──────── Records to process
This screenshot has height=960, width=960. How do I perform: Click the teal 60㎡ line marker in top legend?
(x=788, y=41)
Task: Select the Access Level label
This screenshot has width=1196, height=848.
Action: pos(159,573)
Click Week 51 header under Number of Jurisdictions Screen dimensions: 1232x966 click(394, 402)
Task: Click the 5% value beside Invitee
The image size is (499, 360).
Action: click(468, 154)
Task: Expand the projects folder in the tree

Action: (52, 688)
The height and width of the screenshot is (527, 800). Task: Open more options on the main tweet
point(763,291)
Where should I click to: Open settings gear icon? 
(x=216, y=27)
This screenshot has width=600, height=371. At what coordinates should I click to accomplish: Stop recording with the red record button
────────────────
(The exercise):
Copy out every line of the material above, requests included, and add -15 to each coordinate number in the answers.

(Response):
This screenshot has height=960, width=960. How do I perform: Click the teal 60㎡ line marker in top legend?
(x=773, y=26)
Task: Select the Access Level label
This screenshot has width=1196, height=848.
Action: pos(144,558)
Click Week 51 header under Number of Jurisdictions Screen dimensions: 1232x966 click(379, 387)
Task: Click the 5% value beside Invitee
The image size is (499, 360).
Action: click(453, 139)
Task: Expand the projects folder in the tree

Action: (37, 673)
The height and width of the screenshot is (527, 800). Task: Open more options on the main tweet
point(748,276)
Where should I click to: Open settings gear icon? 
(x=201, y=12)
This screenshot has width=600, height=371. At what coordinates should I click to accomplish: Stop recording with the red record button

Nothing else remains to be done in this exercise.